══ SUPPLIED PASSAGE ══

TV Viewer Fan Clustering 

Business Objective

A major entertainment client wanted to leverage a new, very noisy dataset consisting of terabytes of second by second television viewing data to identify high value audiences and provide deeper insights into viewers’ needs and tastes to inform targeting marketing and TV show development efforts.


  • eSage Group distilled terabytes of viewing data into meaningful datasets using SQL and integrated new data sources into Snowflake to augment feature engineering. 
  • We leveraged extensive television domain knowledge to account for the nuances of television viewing behavior for data cleansing, feature engineering, modeling and cluster assessment. 
  • During the process, an Exploratory Data Analysis was conducted to assess the integrity of the data and understand feature relationships. Dimensionality reduction was also employed to focus on key features and improve processing speed. The team analyzed multiple models with Python and discovered feature interactions that significantly improved cluster separation, both thematically and quantitatively. 
  • Throughout the engagement, eSage Group worked closely with client stakeholders to understand changing priorities, incorporate feedback on the approach, and to name identified clusters to best support executive adoption of the model.

═══

* _YOUR TASKS_:
(A) Rewrite the records from the line containing "You are a computer-use agent. 1476x812" through the end of the records, replacing "header" with "footer" and leaving everything else unchanged. Omit the pictures from your answer.
(B) Extend the case study on TV viewer fan clustering, picking up after its final sentence.
The case study above and the records that follow are independent of each other.

══ THE INPUT ══

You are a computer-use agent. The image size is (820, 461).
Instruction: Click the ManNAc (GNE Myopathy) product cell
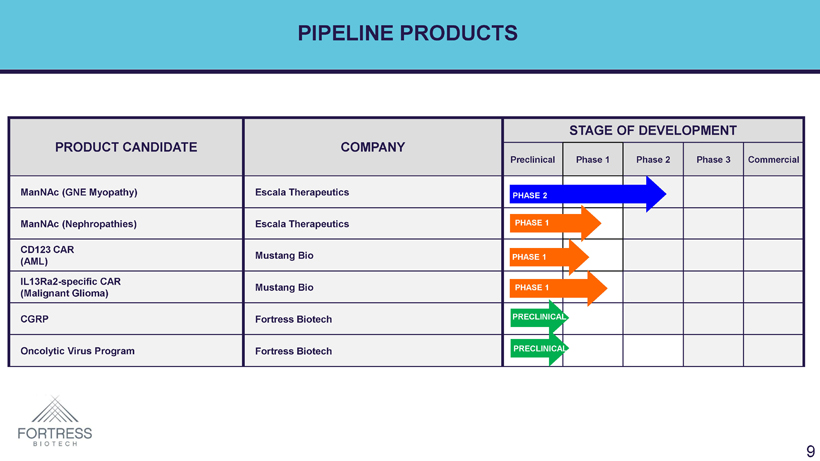pyautogui.click(x=79, y=192)
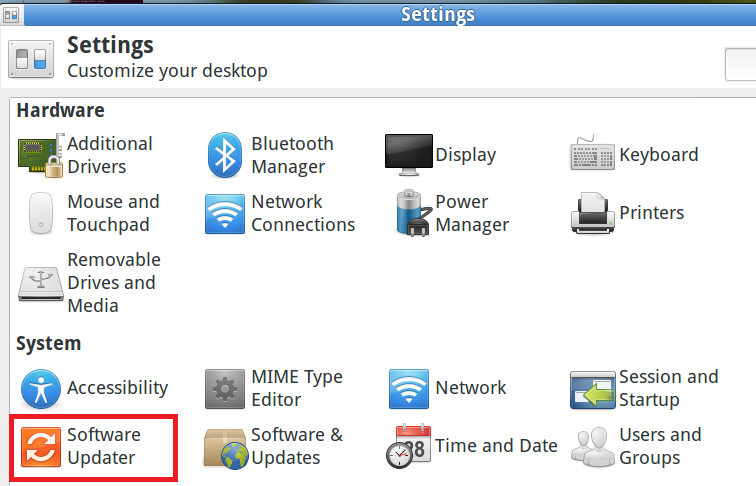The height and width of the screenshot is (486, 756).
Task: Open Mouse and Touchpad settings
Action: (88, 213)
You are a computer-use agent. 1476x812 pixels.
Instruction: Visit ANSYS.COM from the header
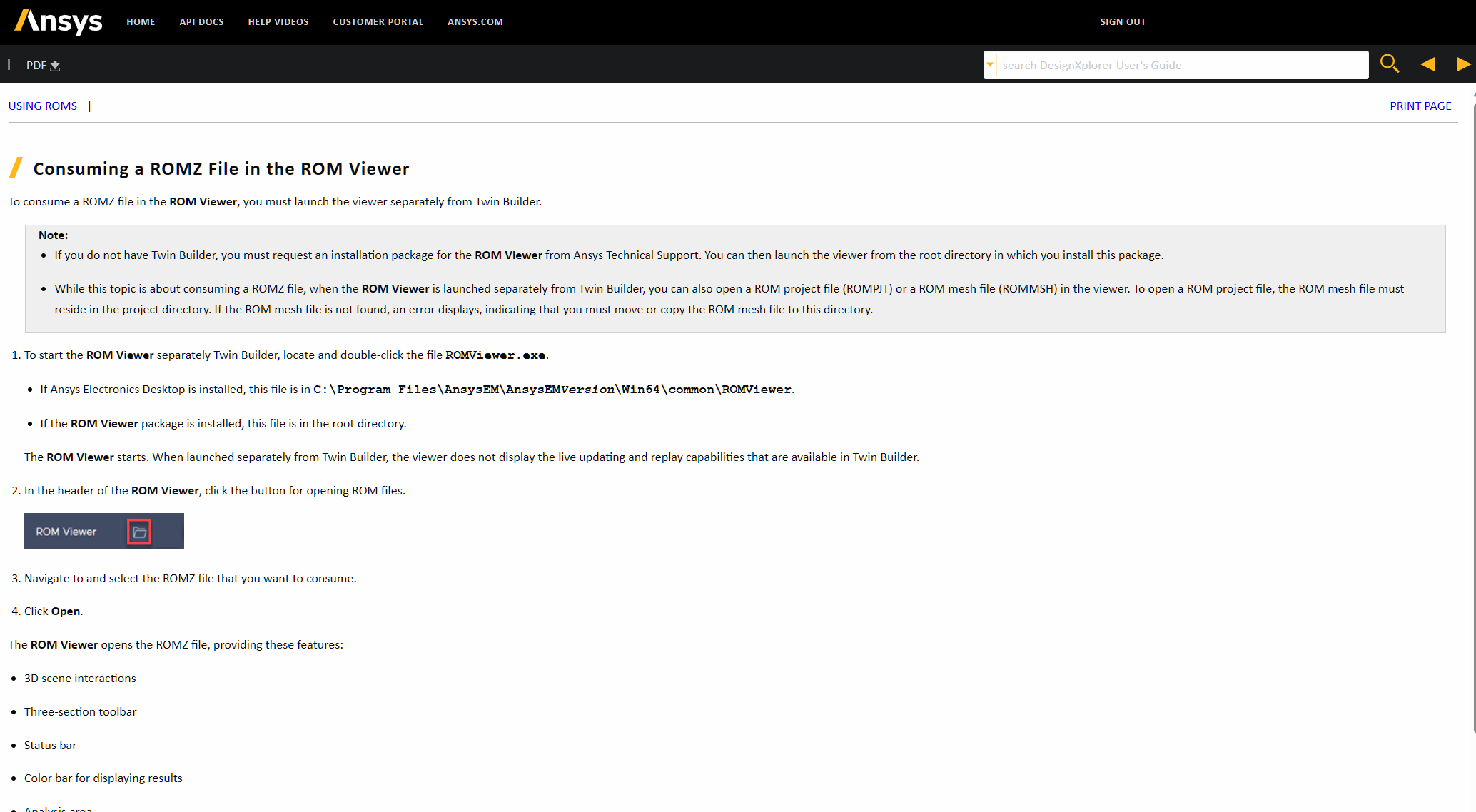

═══

* _TASK-BY-TASK RESULTS_:
(A)
You are a computer-use agent. 1476x812 pixels.
Instruction: Visit ANSYS.COM from the footer

(B)
  • The effort gave strong direction on the value of the new dataset with detailed guidance on identifying the signal in the noise for television viewers. 
  • Executive presentation illustrated thematic and statistical separation between clusters to inform future marketing and development efforts. 
  • Results showed that specific feature interactions vastly improved cluster separation both in kmeans and Gaussian Mixture Models. This approach also improved training time significantly due to a more compact feature space with more meaningful features.
  • As this was the first modeling effort of television viewers on this dataset, the model was handed off to internal teams for final iteration and ultimate integration of code into targeted marketing efforts.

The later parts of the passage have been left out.